To kick off this preview in earnest, here are brief recaps of every previous playoff series between the two storied franchises.

1974 Stanley Cup Semifinals: Standing in the way of their first trip to the final round, the New York Rangers presented a unique challenge to Fred Shero's club. The Flyers, who won the East Division and therefore held home-ice advantage against the third-place team in the East, dropped all three games at Madison Square Garden and had to win all four in the Spectrum to advance -- which they did. It came at great cost, as Barry Ashbee was forced to retire after taking a Dale Rolfe slapshot to the eye. Gary Dornhoefer scored the eventual series winner near the midway point of the third period in Game 7, and the Flyers held on after a Pete Stemkowski goal to reach the Finals against the Bruins.

This series marked the first and only time the clubs participated in a Game 7, and the first of only two postseason meetings where the series was decided in a terminal contest.

1979 Stanley Cup Quarterfinals: Subplots abounded. Fred Shero, who stepped down as Flyers head coach after seven years in the Summer of 1978, did a 180 turn and accepted the same post with the rival Rangers days later. Under Bob McCammon and Pat Quinn, the Orange and Black stumbled to a 40-25-15 record, with Shero's Blueshirts only four points behind. Bernie Parent was officially retired after a stick to the eye in a February home game against the Rangers caused permanent damage to his vision.

Ken Linseman won Game 1 at the Spectrum after only 44 seconds in overtime, but from there it was all New York. The Rangers outclassed and outscored the Flyers by a 26-5 count in winning the final four contests, dominating at even strength and seeing John Davidson outduel both rookie sensation Robbie Moore and long-time-backup-made-starter Wayne Stephenson.

1980 Stanley Cup Quarterfinals: Thanks to that record 35-game unbeaten streak, Quinn's Flyers finished atop the NHL with 116 points and gained home-ice advantage for all four rounds of the new playoff structure as Shero's Rangers finished 30 points distant.
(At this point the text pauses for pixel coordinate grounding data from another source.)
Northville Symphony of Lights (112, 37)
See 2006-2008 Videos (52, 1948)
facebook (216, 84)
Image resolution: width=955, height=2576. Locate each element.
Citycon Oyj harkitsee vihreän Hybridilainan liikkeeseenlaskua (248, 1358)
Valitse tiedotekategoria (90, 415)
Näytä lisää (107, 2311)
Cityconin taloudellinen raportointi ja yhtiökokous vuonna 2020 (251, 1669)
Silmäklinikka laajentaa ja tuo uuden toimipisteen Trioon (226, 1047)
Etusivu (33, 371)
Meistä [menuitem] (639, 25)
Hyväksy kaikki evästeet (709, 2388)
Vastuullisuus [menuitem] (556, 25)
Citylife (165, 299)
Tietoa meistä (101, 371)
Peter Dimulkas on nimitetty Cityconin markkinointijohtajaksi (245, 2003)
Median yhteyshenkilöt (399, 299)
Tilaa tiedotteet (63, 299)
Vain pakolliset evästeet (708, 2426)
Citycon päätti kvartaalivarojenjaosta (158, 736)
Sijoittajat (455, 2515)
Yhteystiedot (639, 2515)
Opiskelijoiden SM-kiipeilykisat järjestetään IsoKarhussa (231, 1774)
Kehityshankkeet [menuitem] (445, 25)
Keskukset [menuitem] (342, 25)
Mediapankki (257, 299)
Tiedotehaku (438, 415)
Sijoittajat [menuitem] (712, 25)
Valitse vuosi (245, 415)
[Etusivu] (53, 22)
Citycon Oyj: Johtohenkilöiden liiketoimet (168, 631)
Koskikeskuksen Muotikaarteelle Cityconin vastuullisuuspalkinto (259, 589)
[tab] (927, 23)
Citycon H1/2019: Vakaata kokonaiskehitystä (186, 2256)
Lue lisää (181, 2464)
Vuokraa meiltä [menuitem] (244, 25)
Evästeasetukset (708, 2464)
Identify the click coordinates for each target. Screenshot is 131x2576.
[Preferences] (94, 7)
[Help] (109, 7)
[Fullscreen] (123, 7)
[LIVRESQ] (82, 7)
Revenge was clearly on Philadelphia's mind. Rookie goaltender Pete Peeters and a revamped defense overtook Davidson and the Rangers, limiting them to seven goals over the five-game series.

1982 Patrick Division Semifinals: Under yet another new playoff seeding procedure, the top four teams in each of four divisions qualified for the playoffs, in a 1-4, 2-3 structure with the first round best-of-five and the remaining three rounds best-of-seven. Quinn was fired and McCammon was re-hired, while Reggie Leach was released shortly before the end of the season and a patchwork Philly defense allowed a then-record 313 goals.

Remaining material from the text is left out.